Task statement - Collect every line in the data below that contains the string "costume", and copy each one out in full.

(Dataset entries)

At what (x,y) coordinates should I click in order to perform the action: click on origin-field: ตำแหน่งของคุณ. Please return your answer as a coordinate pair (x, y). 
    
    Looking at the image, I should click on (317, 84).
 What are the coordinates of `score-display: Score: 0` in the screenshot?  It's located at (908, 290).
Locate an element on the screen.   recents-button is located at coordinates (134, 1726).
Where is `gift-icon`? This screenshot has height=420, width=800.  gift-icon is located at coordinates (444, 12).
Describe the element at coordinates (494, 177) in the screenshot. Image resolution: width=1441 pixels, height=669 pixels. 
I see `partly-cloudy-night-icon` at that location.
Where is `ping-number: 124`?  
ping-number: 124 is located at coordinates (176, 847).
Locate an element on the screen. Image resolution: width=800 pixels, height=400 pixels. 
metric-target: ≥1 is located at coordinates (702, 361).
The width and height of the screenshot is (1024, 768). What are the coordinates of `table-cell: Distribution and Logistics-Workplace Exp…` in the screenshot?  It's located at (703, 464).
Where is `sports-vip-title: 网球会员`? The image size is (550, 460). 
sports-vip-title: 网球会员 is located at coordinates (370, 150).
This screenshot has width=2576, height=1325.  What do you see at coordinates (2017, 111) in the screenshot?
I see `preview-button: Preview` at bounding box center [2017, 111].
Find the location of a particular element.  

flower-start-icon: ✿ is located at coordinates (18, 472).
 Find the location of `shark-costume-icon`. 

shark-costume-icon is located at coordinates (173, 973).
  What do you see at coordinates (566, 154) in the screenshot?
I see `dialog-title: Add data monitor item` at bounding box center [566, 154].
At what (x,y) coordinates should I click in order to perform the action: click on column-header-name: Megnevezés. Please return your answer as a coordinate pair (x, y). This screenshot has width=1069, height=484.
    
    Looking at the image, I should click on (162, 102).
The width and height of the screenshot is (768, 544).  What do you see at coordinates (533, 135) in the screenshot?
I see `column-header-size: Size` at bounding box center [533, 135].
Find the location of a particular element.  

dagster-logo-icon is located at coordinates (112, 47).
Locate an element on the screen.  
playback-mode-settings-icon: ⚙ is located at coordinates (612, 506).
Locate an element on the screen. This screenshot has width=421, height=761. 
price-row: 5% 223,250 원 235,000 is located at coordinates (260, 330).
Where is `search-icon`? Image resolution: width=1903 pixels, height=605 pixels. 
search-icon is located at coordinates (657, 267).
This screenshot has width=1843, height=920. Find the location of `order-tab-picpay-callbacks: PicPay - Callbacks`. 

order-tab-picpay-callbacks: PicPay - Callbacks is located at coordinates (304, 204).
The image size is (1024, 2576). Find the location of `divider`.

Response area -
 Find the location of `shark-costume-icon`. 
shark-costume-icon is located at coordinates (173, 973).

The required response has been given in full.